Hal ini tentu akan semakin menyuburkan praktik korupsi oleh PNS. Koruptor muda akan semakin merasakan nikmatnya korupsi seperti kisah Bakir dalam novel berjudul Korupsi karya Pramoedya Ananta Toer. Novel ini diterbitkan pertama kali tahun 1954 dan diterbitkan ulang tahun 2002 oleh Hasta Mitra.
Novel ini terdiri dari 14 bab dan bercerita tentang seorang pegawai negeri bernama Bakir yang melakukan korupsi. Awalnya, ia melakukan korupsi karena desakan ekonomi keluarga, namun lama kelamaan ia semakin rajin melakukan korupsi sehingga ia menjadi kaya raya. Ia terjerumus ke dalam pergaulan tingkat atas yang penuh kepalsuan dan kemewahan tanpa makna, yang membuat jiwanya kian hampa. Pada akhirnya, segala kejahatannya terbongkar dan ia pun terpuruk dalam penjara.
Dalam karyanya ini Pramoedya menggambarkan dengan jeli dalam gaya satir yang memikat bagaimana penyakit korupsi bisa mewabah secara luas menjadi kebiasaan sosial. Setelah nyaris setengah abad, ternyata novel ini masih sangat relevan dengan problema sosial-politik Indonesia dewasa ini.
Pramoedya menulis cerita ini di tahun 1953—hanya delapan tahun setelah kemerdekaan republik ini diproklamasikan—dan kini, di awal abad 21, kita masih saja menghadapi persoalan serupa: para pejabat korup kian menggerogoti uang negara dan rakyat banyak mesti menanggung akibatnya.

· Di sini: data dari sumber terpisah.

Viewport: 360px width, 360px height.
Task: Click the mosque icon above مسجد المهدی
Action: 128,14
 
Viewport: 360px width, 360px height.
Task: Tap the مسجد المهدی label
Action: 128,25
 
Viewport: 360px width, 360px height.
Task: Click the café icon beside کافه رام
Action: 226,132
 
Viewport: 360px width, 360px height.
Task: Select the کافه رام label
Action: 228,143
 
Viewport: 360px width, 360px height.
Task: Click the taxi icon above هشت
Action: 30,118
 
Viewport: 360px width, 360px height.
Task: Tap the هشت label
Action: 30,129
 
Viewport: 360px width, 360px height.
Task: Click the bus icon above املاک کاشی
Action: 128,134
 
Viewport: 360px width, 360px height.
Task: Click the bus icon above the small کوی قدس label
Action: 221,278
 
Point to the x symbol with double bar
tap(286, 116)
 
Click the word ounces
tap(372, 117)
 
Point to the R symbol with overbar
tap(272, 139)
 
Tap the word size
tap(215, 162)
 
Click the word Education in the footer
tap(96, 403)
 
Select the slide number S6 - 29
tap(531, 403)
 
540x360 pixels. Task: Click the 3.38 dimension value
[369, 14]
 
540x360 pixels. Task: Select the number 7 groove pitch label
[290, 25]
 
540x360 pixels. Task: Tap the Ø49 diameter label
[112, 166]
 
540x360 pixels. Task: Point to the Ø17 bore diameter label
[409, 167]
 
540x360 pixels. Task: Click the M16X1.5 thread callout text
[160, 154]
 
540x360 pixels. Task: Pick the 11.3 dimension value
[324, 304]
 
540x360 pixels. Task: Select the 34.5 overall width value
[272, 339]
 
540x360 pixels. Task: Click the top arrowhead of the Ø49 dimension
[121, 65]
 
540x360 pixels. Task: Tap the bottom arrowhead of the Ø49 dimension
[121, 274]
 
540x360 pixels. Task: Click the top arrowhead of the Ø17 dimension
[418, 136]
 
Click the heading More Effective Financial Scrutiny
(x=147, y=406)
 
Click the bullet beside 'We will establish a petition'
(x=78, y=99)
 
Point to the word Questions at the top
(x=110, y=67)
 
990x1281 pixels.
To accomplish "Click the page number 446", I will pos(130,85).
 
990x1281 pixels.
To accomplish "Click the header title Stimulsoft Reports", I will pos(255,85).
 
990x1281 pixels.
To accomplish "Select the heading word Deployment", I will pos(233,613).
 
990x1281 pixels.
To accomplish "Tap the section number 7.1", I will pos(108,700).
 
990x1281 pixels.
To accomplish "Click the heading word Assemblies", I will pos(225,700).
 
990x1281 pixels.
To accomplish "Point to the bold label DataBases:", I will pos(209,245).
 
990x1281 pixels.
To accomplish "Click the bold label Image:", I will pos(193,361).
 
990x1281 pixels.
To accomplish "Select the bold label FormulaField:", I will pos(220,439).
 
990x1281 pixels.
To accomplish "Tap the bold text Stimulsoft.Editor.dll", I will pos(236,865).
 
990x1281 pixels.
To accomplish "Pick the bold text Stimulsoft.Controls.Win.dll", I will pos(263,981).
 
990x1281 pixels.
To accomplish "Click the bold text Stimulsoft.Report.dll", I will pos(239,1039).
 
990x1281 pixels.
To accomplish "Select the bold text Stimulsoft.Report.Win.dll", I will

Seakan-akan, korupsi tak pernah mati.
Sumber : Harian Republika, 13 Februari 2012
*Romi Febriyanto Saputro, S.IP adalah Kasi Pembinaan, Penelitian dan Pengembangan Perpustakaan (Binalitbang) di Kantor Perpustakaan Daerah Kabupaten Sragen. Juara Pertama Lomba Penulisan Artikel Tentang Kepustakwanan Indonesia Tahun 2008 yang diselenggarakan oleh Perpusnas RI.